The appellant leaseholder averred that she had received neither the application nor the decision, and did not become aware of the proceedings at all until she was served with a claim for possession on the basis of non-payment of the service charges determined by the FTT.
- Was the FTT entitles to rely on CHG to provide notice of the proceedings to the leaseholders?
- Was the FTT entitled to rely on CHG to provide the reasons for its decision to the leaseholders?
Ms Hyslop applied to the FTT for permission to appeal and for an extension of time to make that application, on the basis that she had been unaware of the proceedings.
Those applications were refused on the ground that they had been made “close to 9 months after the original decision”. Ms Hyslop applied for permission from The Upper Tribunal. Martin Rodger QC, the Deputy Chamber President, who also heard the appeal, directed that Ms Hyslop should first apply to the FTT to set aside its decision under rule 51(1) of the Tribunal Procedure (First-tier Tribunal) (Property Chamber) Rules 2013 (‘the Rules’).
Ms Hyslop submitted that application as directed, arguing that the FTT’s decision should be set aside as she had been deprived of the opportunity of a fair hearing. She further averred that she had substantive grounds for challenging CHG’s entitlement to the service charges. The FTT directed both parties to file witness statements.
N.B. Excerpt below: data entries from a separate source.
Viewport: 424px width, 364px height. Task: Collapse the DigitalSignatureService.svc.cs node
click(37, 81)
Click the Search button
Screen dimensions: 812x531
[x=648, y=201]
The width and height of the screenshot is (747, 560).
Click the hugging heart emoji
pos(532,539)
It thereafter refused the application, having ‘preferred the evidence of the landlord.’ The UT noted that the basis for that refusal was not explained.
Decision on appeal
Under Rule 36(2) of the Rules, “the Tribunal must provide to each party… a notice stating the Tribunal’s decision [and] written reasons for the decision”, where that decision finally disposes of all issues in the proceedings.
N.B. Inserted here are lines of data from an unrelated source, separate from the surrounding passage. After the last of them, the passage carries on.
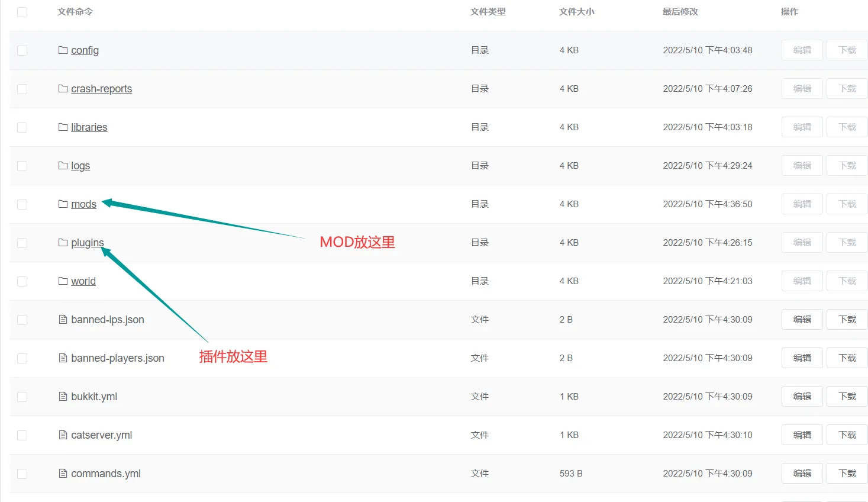Click the file icon next to commands.yml
Viewport: 868px width, 502px height.
[x=63, y=474]
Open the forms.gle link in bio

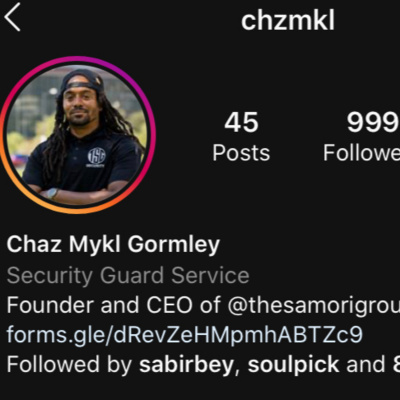(184, 335)
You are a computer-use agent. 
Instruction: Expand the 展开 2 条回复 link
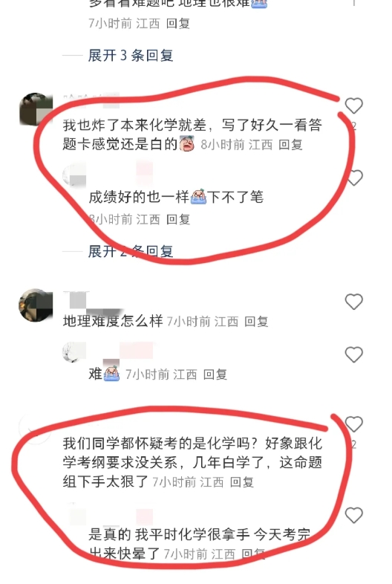click(x=131, y=251)
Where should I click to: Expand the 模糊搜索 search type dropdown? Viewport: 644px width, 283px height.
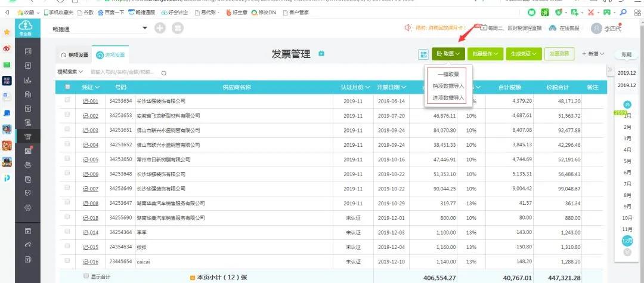click(70, 72)
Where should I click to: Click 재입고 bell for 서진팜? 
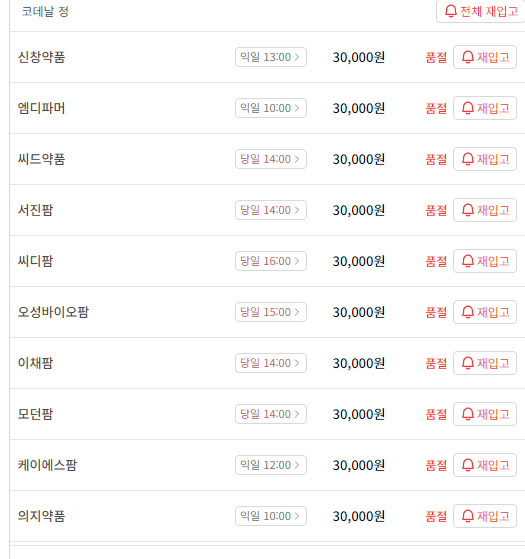485,210
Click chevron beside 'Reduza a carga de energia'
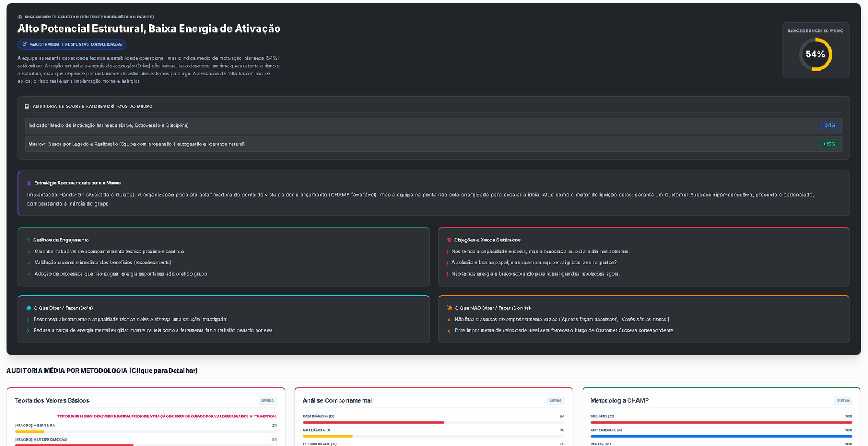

Rule 6(3)(d) expressly gives the FTT the power to require a party to provide documents, information or submissions to the FTT itself or to another party, and Rule 16(2)(b) further provides that the FTT can provide any document (including a notice or summons or other information) under the Rules by requiring a party to do so.
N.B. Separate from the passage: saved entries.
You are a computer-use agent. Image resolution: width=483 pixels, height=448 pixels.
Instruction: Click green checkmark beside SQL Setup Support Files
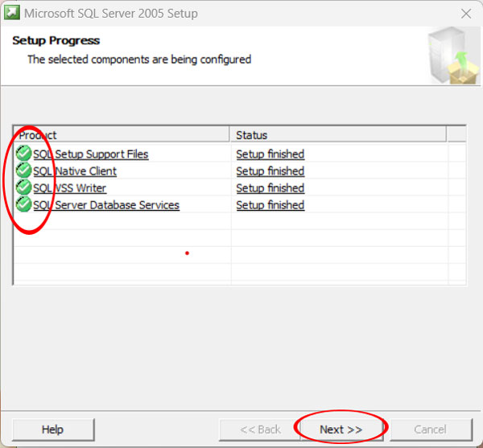pos(23,154)
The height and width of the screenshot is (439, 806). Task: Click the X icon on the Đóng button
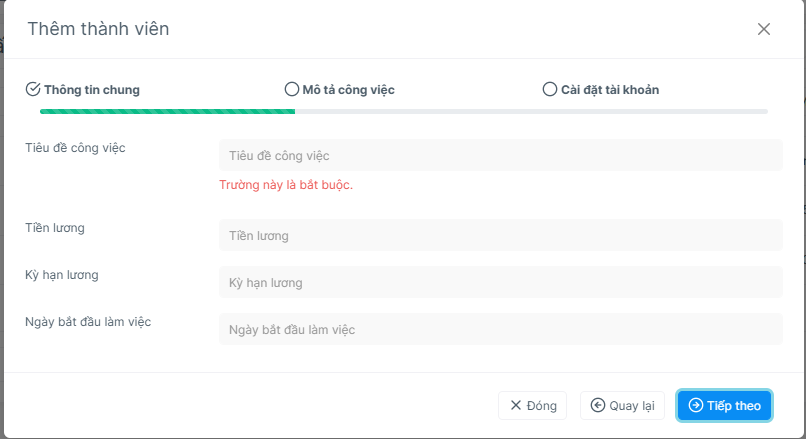516,405
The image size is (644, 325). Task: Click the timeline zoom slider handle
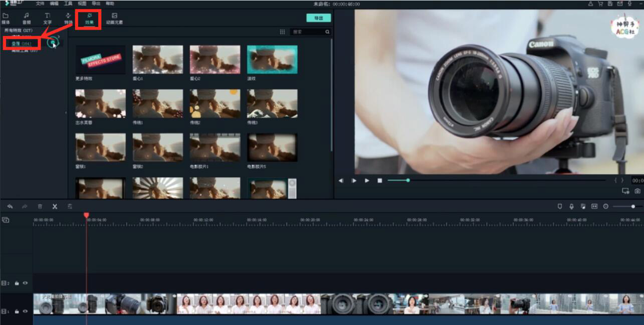click(x=633, y=207)
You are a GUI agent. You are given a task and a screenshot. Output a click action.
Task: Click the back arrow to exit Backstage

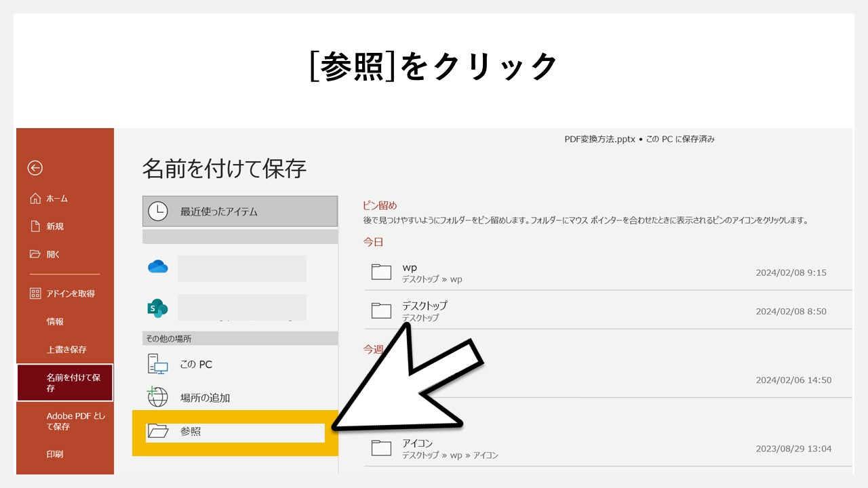[35, 168]
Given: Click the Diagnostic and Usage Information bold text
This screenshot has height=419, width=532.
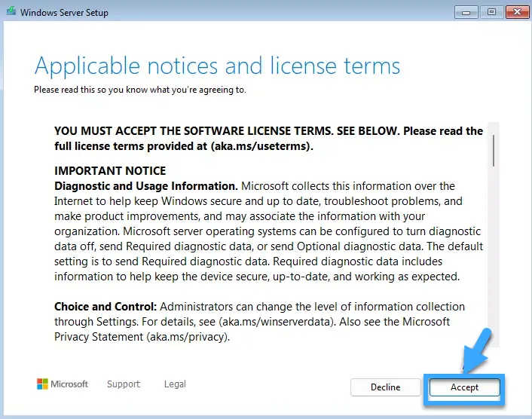Looking at the screenshot, I should click(146, 186).
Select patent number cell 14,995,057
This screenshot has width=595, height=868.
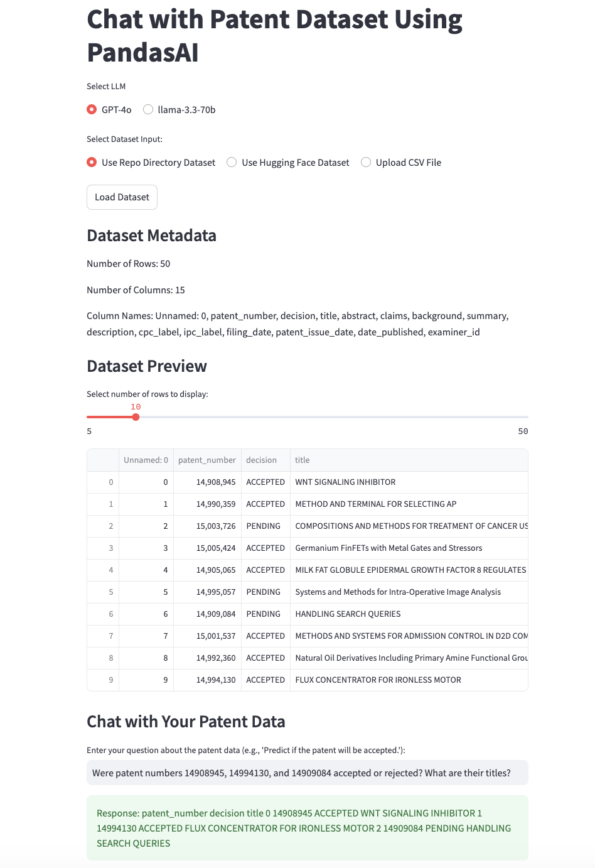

The Upper Tribunal found that the broad wording of rule 16(2) was not intended to go so far as “modifying the FTT’s fundamental obligation to make its decisions available to all parties.” The Deputy Chamber President observed that it was so fundamental that that a final decision of a court or tribunal be made available to the parties affected, that it had been difficult to find authority for it . As such, Rule 36(2) had to be interpreted as requiring the FTT to discharge that obligation itself.
The original decision on the landlord’s application was set aside and the proceedings remitted to the FTT for redetermination by a differently constituted tribunal.
The ruling that the FTT must provide copies of its decisions to the parties itself, is potentially of high importance to litigants and for general practice. If directions from the FTT provide that this duty be delegated to a party, time will not start running on any party’s right to apply for permission to appeal under rule 52(2) until and unless the FTT does finally discharge that obligation itself [para 72]. It would therefore appear to be a natural consequence of this judgment that, in certain circumstances, parties may not be out of time to appeal past decisions by the FTT if these were never provided by the Tribunal.
More particularly, the Upper Tribunal found that the landlord was “not in a position to prove conclusively that Ms Hyslop received the notice of application”. As such, the judge felt that remitting the matter to the FTT to determine whether these documents had been received was an “unsavoury prospect” and set aside the FTT decision instead. It was noted in the decision that the landlord had, at the date of issue of the application, been concerned from the outset that the appellant might claim not to have received the documents. It nevertheless decided not to treat the appellant differently than the other respondents by serving her with the application by hand. With the benefit of hindsight, this may have helped avoid the entire matter being remitted for redetermination after the appeal was successful.